Institutional investors increasingly using ESG
An increasing number of institutional investors are requiring their hedge fund managers to incorporate environmental, social and governance (ESG) factors in their investment activities, says a new study. The report states that these investors now see ESG investing as serving their own long-term interests as much as those of wider society.
The study, Sustainable investing: fast forwarding its evolution, was published by KPMG, the Alternative Investment Management Association (AIMA), Chartered Alternative Investment Analyst Association (CAIA) and CREATE-Research.
"The traditional risk-return equation is being rewritten to include ESG factors," said Anthony Cowell, Head of Asset Management, KPMG in the Cayman Islands and co-author of the report. "In the hedge fund industry, ESG has gone from being a nice-to-have to a must-have."
ESG offers chances to generate alpha
The study involved 135 institutional investors, hedge fund managers and long-only managers with total assets of US $6.25 trillion in 13 countries.

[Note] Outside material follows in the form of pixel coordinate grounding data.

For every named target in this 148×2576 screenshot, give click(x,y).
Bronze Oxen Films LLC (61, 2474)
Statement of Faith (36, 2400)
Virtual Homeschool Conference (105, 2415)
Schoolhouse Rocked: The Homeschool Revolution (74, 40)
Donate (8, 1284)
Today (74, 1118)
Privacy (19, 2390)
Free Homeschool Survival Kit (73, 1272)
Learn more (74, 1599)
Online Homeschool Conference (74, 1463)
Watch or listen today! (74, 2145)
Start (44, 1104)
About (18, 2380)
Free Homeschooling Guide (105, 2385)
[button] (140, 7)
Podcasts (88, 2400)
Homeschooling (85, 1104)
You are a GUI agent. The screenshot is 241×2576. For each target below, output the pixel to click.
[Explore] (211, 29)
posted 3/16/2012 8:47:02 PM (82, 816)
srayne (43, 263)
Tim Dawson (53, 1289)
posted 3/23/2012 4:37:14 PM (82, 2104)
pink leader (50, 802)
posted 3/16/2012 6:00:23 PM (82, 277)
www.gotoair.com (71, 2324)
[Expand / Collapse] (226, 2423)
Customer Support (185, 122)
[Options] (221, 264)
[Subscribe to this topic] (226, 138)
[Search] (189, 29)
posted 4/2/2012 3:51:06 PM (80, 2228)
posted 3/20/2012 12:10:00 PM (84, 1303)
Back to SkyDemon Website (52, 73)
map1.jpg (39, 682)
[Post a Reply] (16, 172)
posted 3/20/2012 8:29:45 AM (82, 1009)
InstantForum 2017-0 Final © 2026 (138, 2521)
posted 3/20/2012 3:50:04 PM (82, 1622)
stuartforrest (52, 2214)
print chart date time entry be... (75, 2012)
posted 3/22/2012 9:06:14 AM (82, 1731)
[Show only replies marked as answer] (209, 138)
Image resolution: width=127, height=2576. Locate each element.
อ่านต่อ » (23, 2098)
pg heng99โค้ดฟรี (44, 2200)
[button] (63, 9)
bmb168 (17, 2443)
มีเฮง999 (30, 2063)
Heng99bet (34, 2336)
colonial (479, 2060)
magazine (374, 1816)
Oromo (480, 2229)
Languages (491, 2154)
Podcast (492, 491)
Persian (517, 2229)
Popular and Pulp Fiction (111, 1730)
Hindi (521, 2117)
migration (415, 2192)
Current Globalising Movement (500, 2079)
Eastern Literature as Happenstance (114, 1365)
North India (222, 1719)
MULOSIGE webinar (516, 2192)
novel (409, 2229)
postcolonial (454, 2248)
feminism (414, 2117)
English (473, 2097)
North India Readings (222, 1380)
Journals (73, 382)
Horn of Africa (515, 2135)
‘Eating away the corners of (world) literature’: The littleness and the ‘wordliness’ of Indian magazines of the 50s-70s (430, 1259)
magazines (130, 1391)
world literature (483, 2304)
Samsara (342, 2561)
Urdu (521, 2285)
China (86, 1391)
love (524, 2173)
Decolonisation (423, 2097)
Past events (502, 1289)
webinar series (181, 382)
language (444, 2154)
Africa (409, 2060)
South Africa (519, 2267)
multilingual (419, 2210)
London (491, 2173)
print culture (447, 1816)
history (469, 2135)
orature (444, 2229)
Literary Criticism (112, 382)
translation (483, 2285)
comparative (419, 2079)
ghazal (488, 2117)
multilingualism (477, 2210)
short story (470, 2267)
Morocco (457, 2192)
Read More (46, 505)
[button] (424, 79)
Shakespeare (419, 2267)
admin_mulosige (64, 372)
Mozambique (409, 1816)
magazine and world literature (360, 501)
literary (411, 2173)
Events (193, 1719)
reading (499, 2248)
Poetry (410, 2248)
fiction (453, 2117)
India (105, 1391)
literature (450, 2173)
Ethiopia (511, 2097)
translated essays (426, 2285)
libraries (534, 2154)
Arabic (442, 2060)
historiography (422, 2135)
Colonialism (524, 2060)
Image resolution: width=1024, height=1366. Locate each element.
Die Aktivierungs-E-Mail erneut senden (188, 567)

Some 45 per cent of these investors now base their investments in ESG-based hedge funds on the view that they offer opportunities to generate alpha, while also offering a more defensive portfolio that looks beyond the blind spots in markets that are slow to price in ESG risks.
"Sustainability is set to reshape the ecosystem of capital markets and the behaviors of their participants. It requires mindset shifts from the way investing has been done historically," said Andrew Weir, KPMG Global Head of Asset Management, KPMG International, and a partner with KPMG China. "It will become the gold standard in investing."
Incorporating ESG in different ways
In the process, three avenues have been principally used by the surveyed hedge fund managers; incorporating ESG factors into the investment process (52 per cent), excluding securities that sit uncomfortably with the personal values of investors (50 per cent) and shareholder engagement (31 per cent).
Currently, 29 per cent of hedge fund managers and 11 percent of institutional investors report positive outcomes. The scale of adoption and the outcomes so far have been hampered by the difficulties in creating a direct line of sight between ESG factors and their investment outcomes.
On the upside, however, the resulting price anomalies offer opportunities to generate alpha for those who are progressing fast on the learning curve, says KPMG. Markets usually price in progress only when it is in the rear-view mirror.